Reproduce the lines below exactly, everything from the line containing "Image resolution: width=1568" down to the end of the records, leaving out the pictures.

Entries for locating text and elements
— Begin —
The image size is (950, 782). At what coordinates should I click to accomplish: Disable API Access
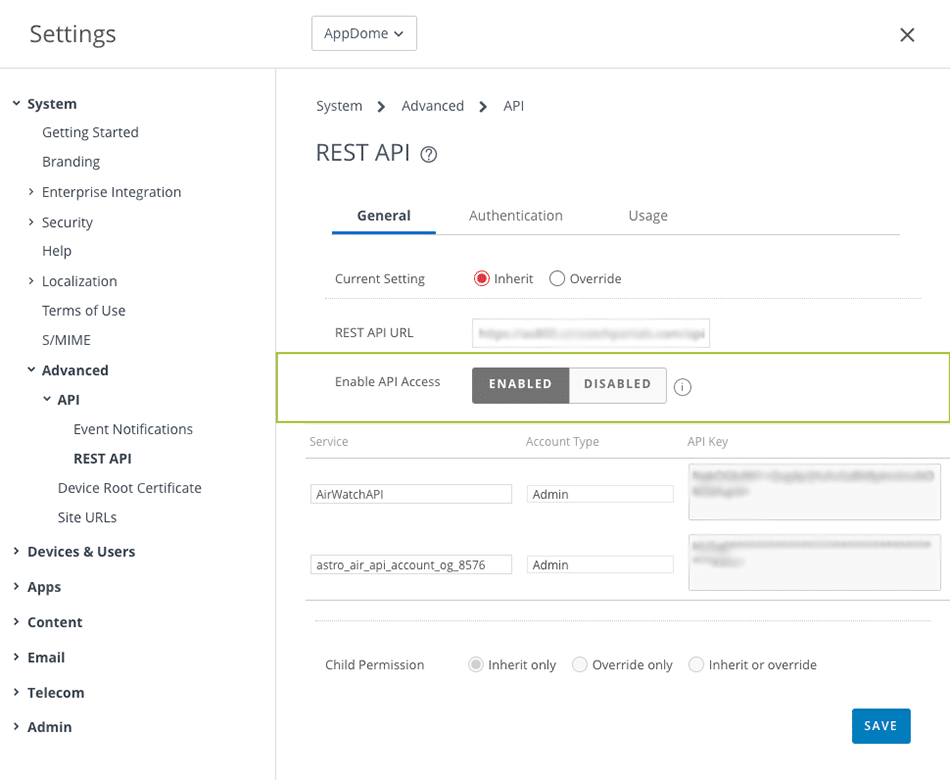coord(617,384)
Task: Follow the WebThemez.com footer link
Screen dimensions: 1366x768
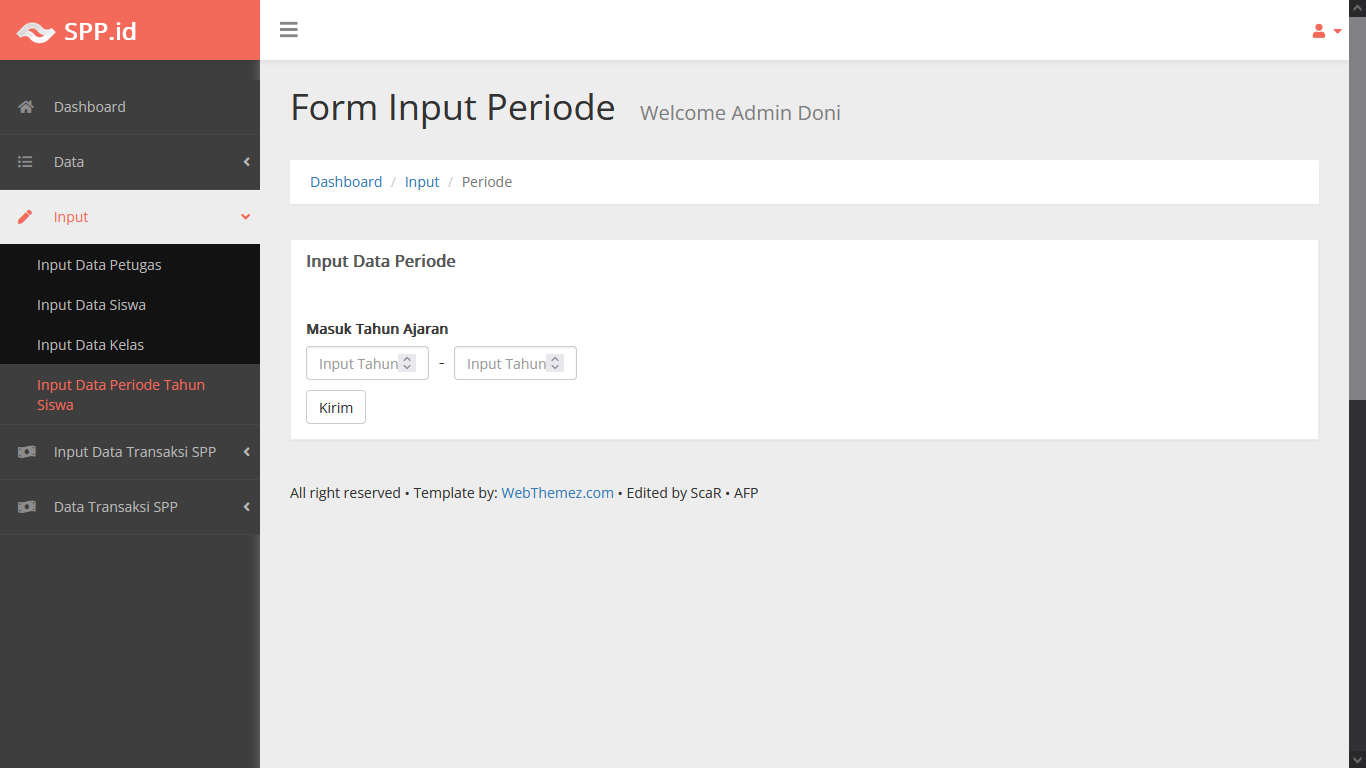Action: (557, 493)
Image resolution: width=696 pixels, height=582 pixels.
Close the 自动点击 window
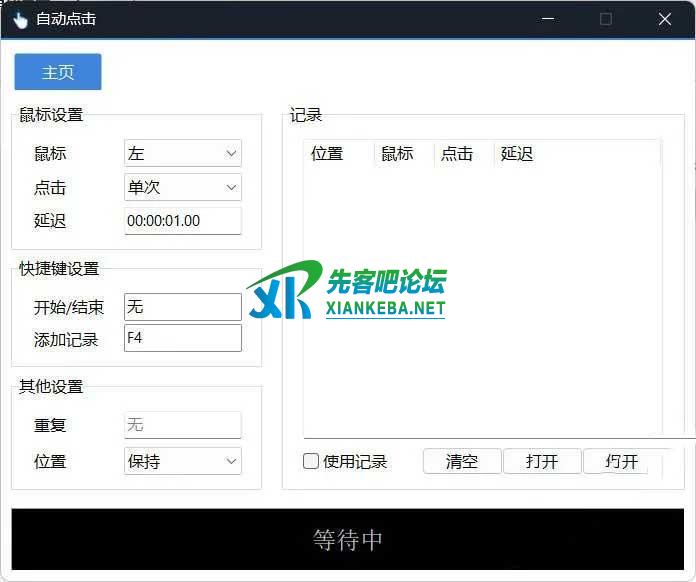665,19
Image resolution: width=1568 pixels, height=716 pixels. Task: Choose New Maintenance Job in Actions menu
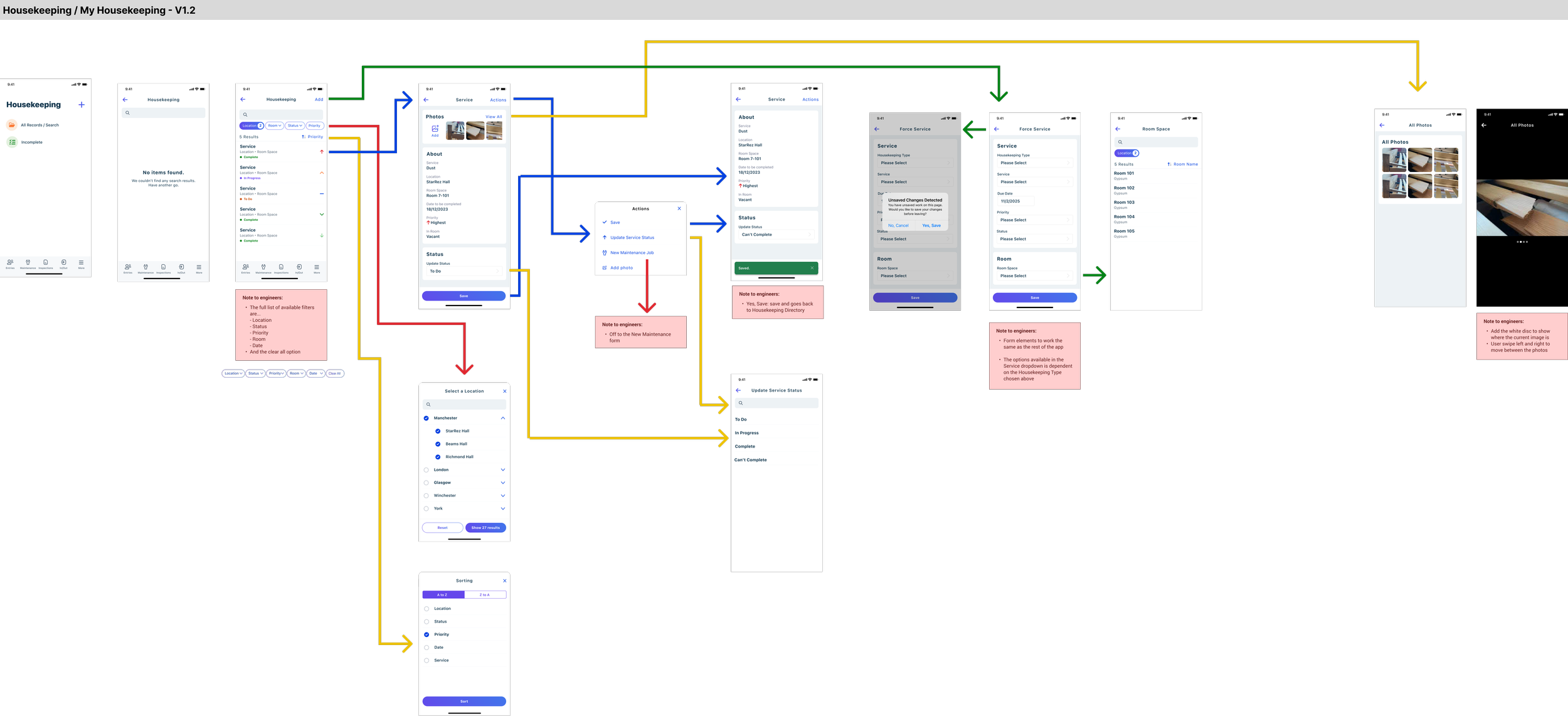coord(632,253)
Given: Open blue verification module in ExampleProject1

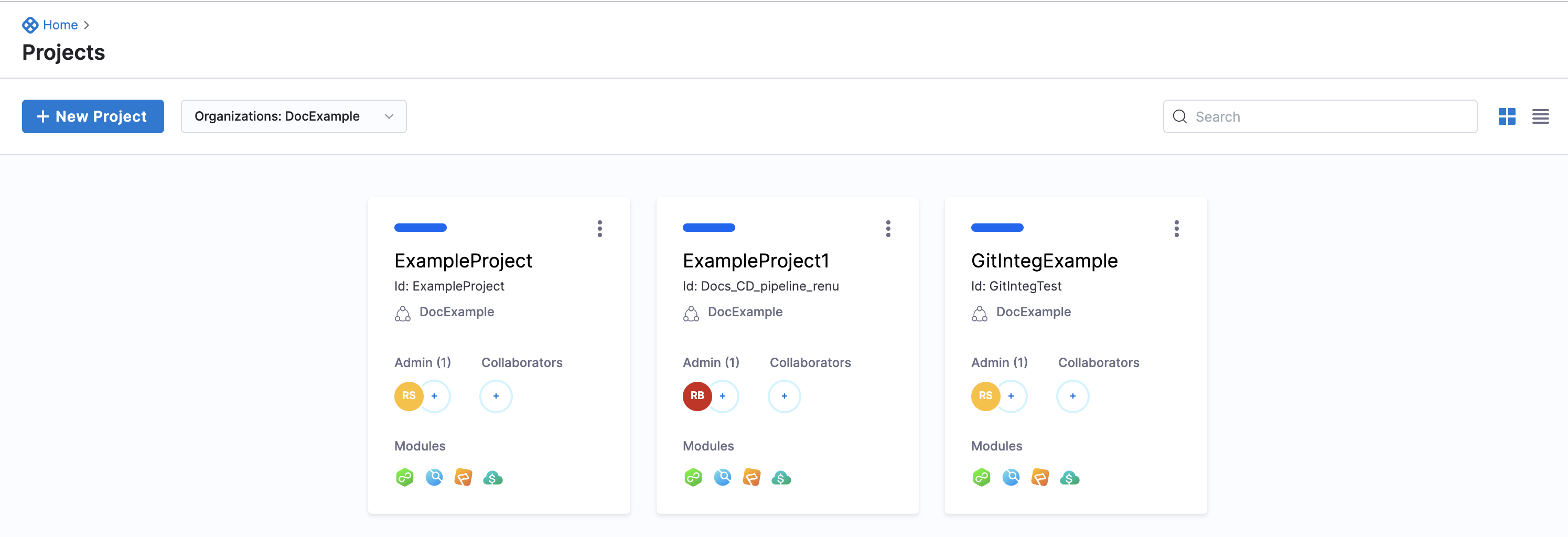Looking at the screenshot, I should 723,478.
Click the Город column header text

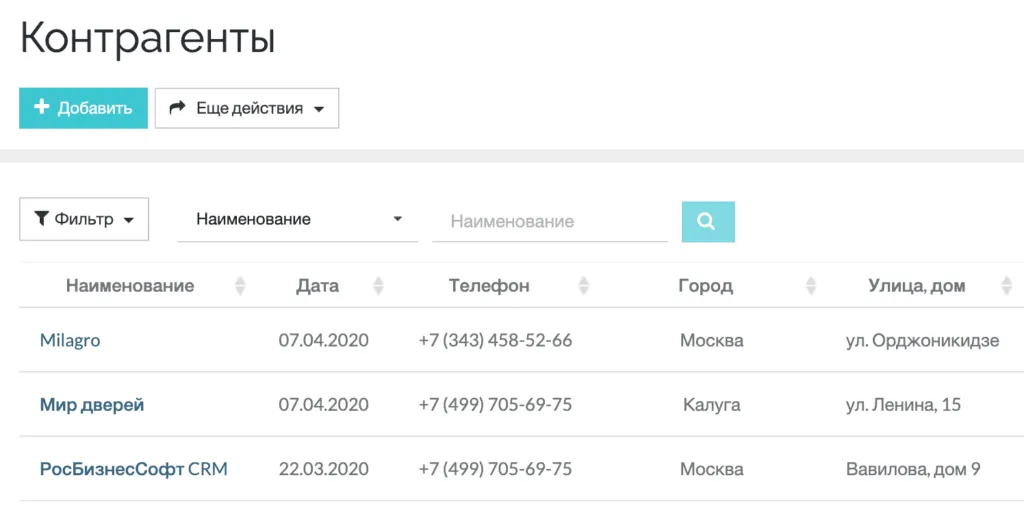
— End —
• RESPONSE TO THIS EXERCISE:
Image resolution: width=1568 pixels, height=716 pixels. Task: Choose New Maintenance Job in Actions menu
coord(632,253)
Given: Open blue verification module in ExampleProject1

Looking at the screenshot, I should 723,478.
Click the Город column header text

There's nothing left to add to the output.